### Exercise
All that is wanted is the exact lines from the first line of the data below through the line with "Open the engine number (发动机号) dropdown", both ends included, with pictures omitted.
Data in this exercise Start Marker
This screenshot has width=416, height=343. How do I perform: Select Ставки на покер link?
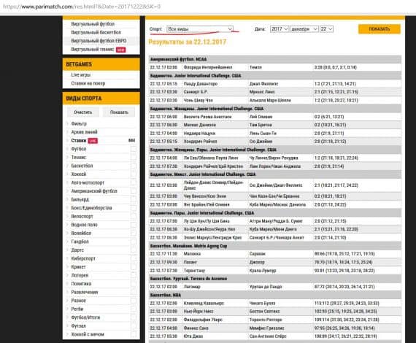[x=88, y=83]
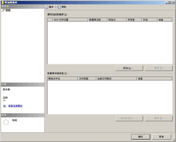The width and height of the screenshot is (176, 142).
Task: Open the 脚本 dropdown arrow
Action: coord(56,7)
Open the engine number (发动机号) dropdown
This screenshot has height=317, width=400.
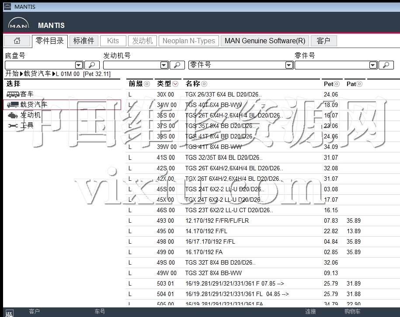click(x=164, y=65)

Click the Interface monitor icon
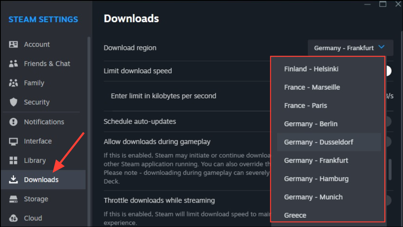point(13,141)
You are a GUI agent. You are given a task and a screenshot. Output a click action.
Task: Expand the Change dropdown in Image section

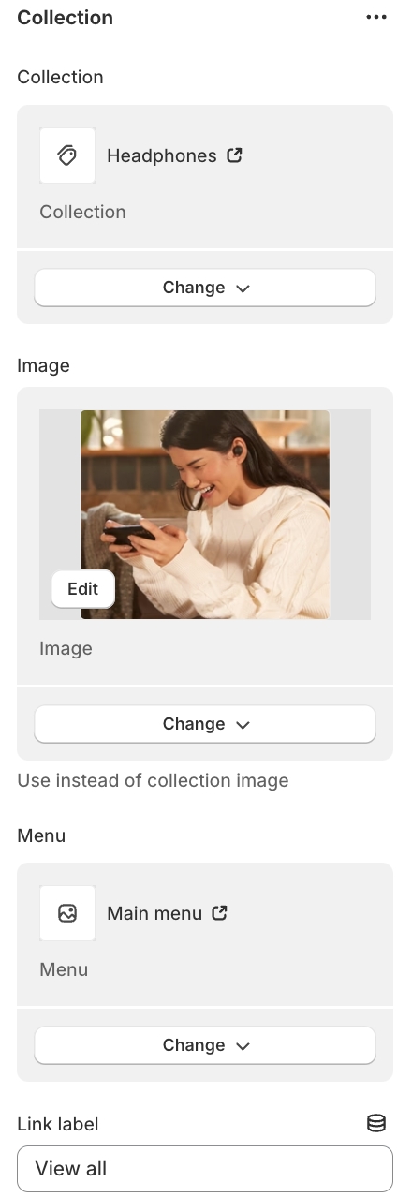[205, 724]
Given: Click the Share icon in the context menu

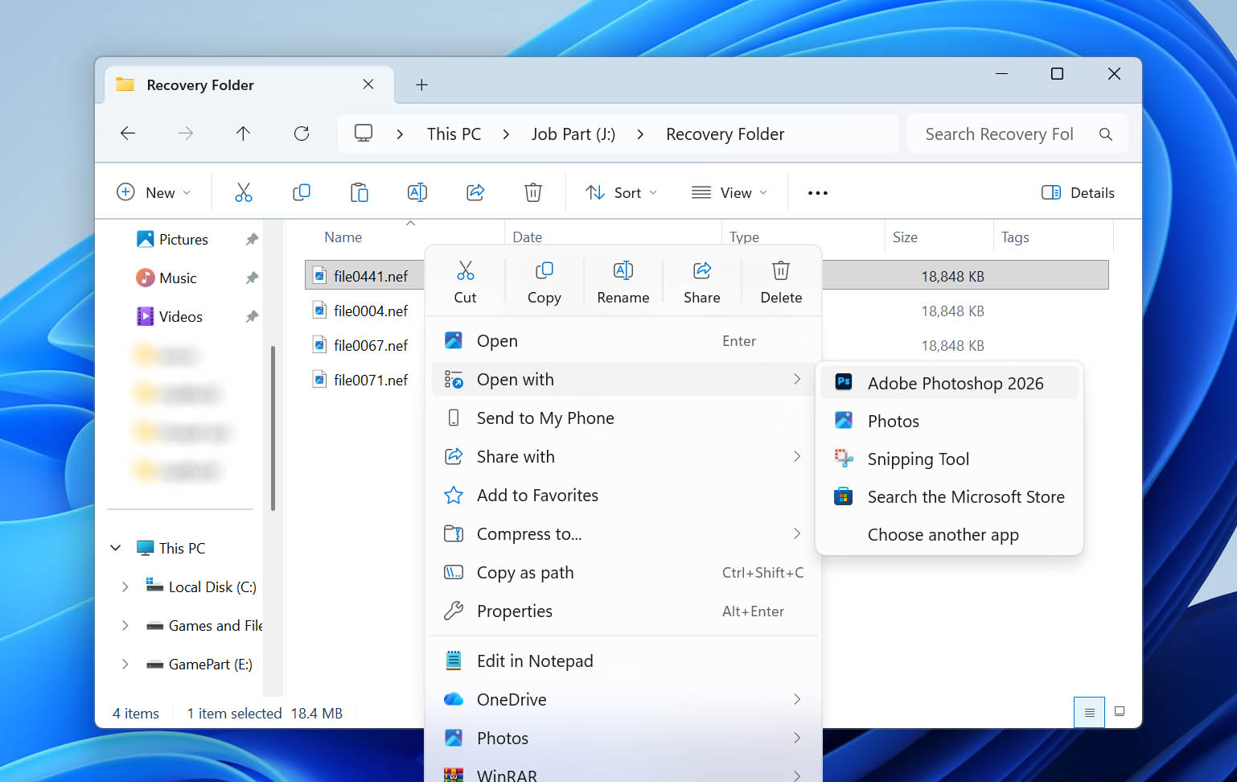Looking at the screenshot, I should point(701,279).
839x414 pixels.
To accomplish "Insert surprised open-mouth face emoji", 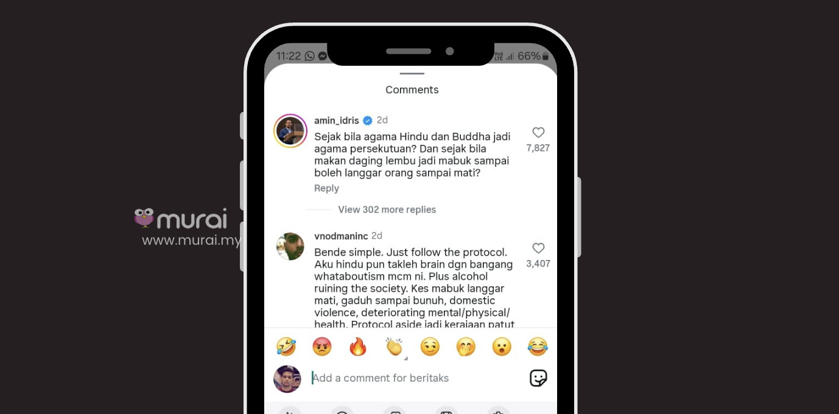I will pyautogui.click(x=502, y=346).
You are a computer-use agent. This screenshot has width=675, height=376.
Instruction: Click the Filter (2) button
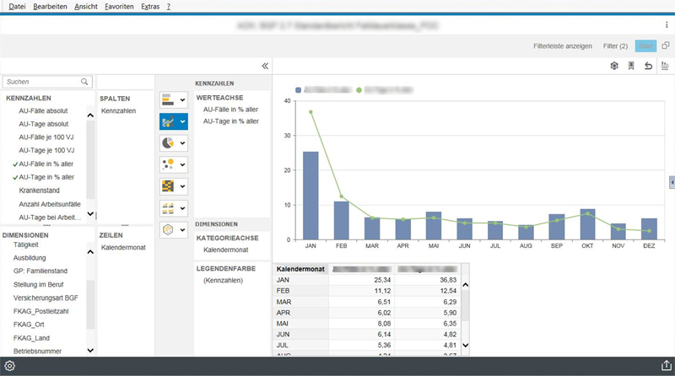point(615,46)

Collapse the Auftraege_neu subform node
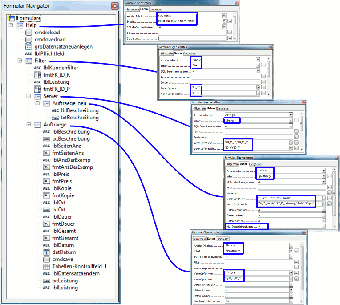point(38,104)
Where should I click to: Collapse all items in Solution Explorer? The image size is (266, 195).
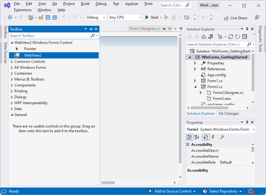point(245,36)
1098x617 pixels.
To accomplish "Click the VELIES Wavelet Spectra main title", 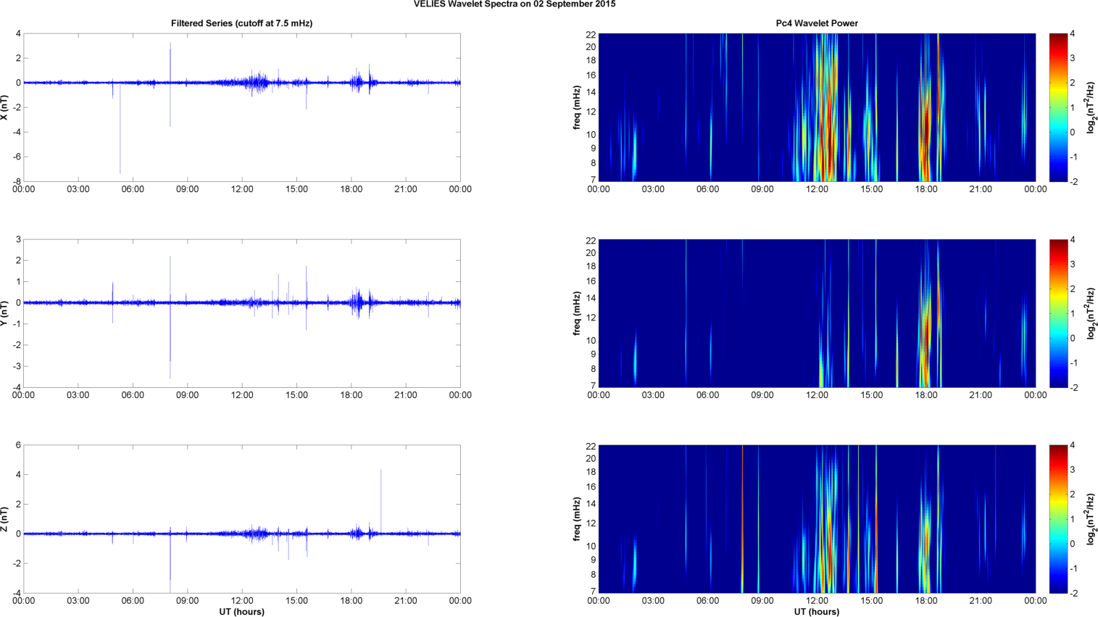I will [515, 4].

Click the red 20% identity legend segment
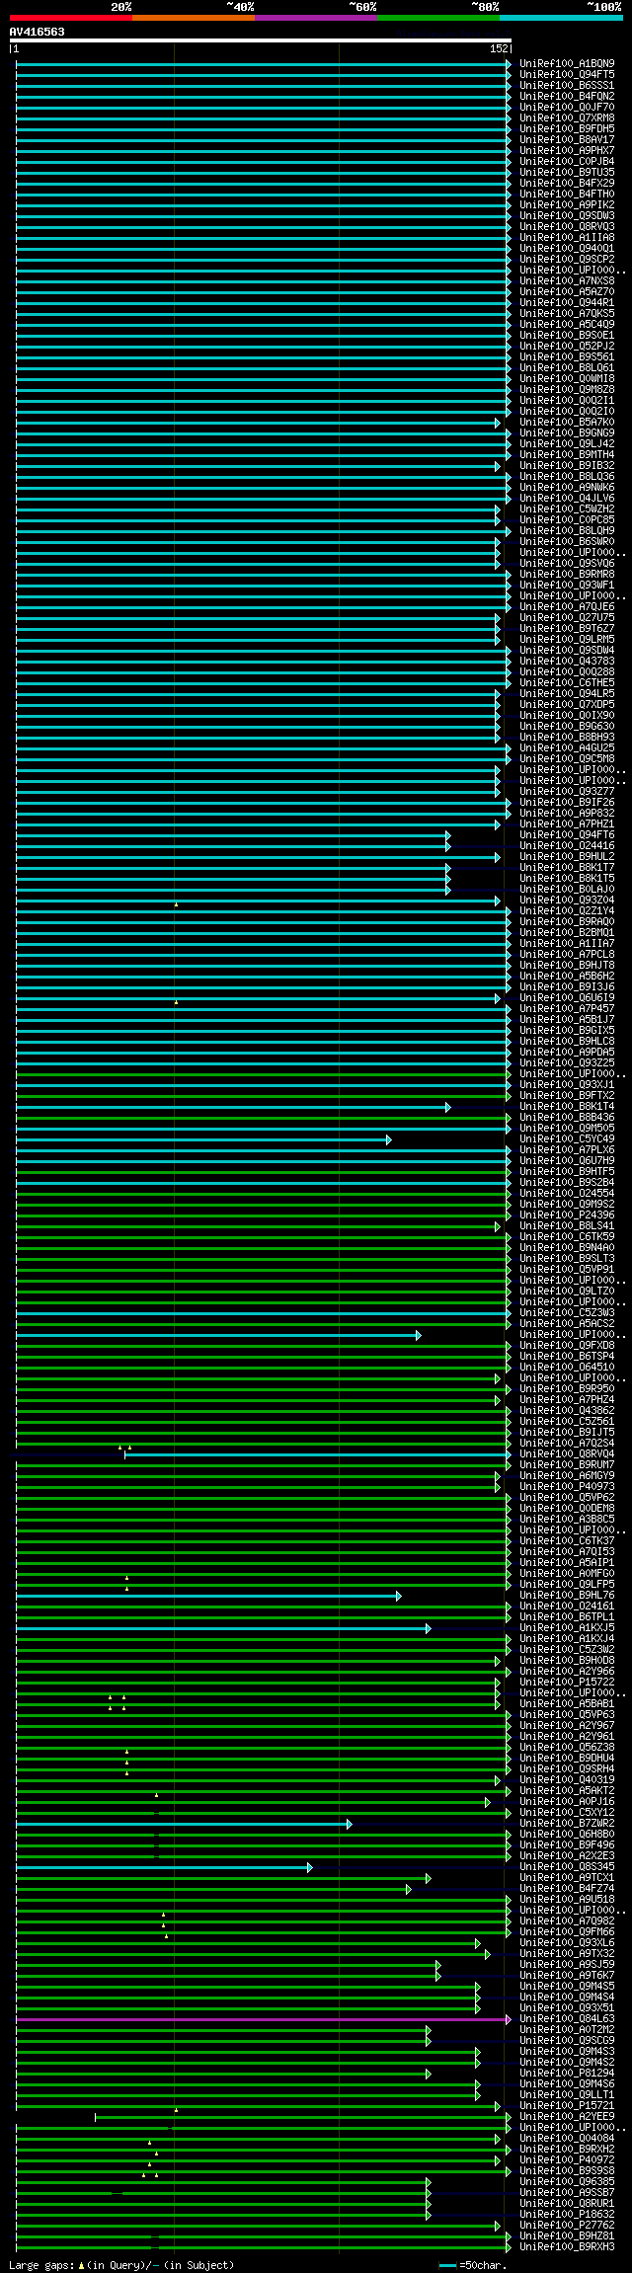[70, 18]
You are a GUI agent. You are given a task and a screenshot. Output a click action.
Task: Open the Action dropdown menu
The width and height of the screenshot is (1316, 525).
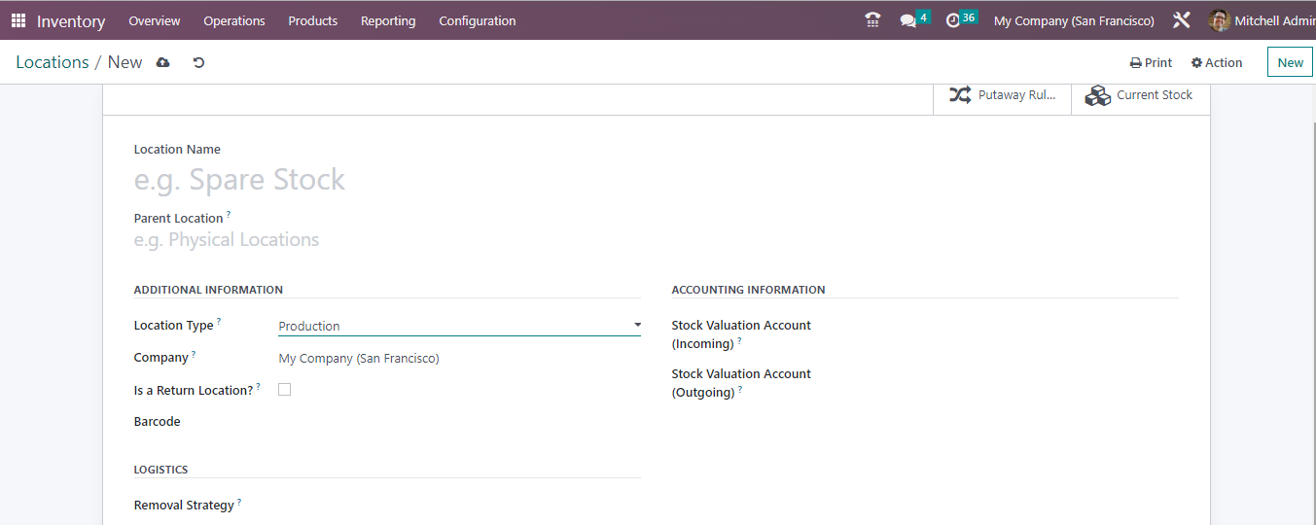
Data in this exercise End Marker
### Written answer
This screenshot has width=416, height=343. How do I perform: Select Ставки на покер link?
[x=88, y=83]
The width and height of the screenshot is (176, 142).
Task: Open the 脚本 dropdown arrow
Action: coord(56,7)
Open the engine number (发动机号) dropdown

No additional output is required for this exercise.